== Objective ==
Give the lines from the line containing "Select the 30199 code cell" up to and including the line containing "pos(95,462)" as a JSON list of strings, one string per line, with blank lines left out. Leave the pictures out of the answer.

== Data to use ==
........

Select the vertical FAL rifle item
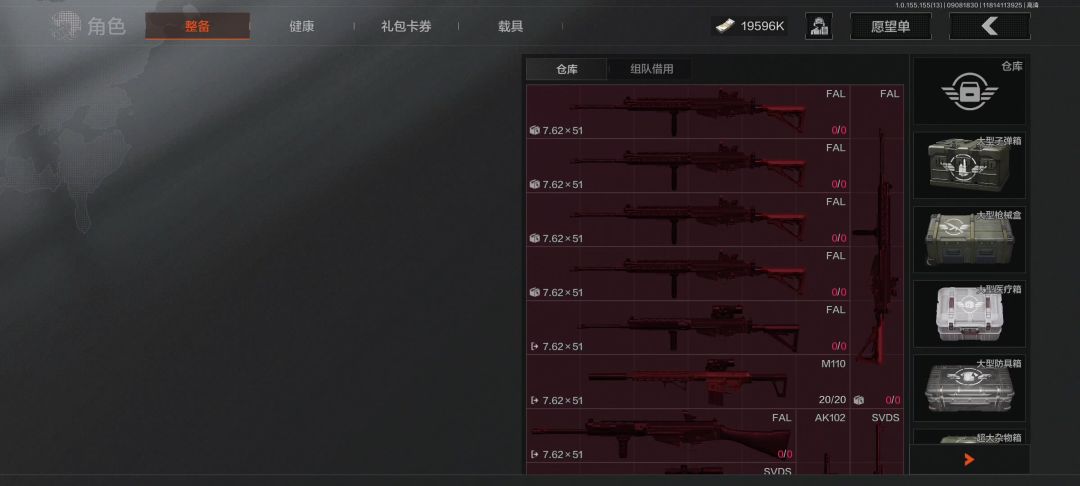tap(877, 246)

........

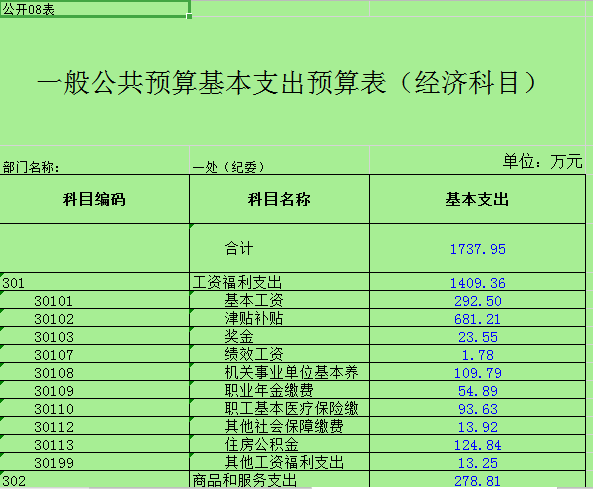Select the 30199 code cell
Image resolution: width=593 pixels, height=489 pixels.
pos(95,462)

........

== Exercise solution ==
[
  "Select the 30199 code cell",
  "Image resolution: width=593 pixels, height=489 pixels.",
  "pos(95,462)"
]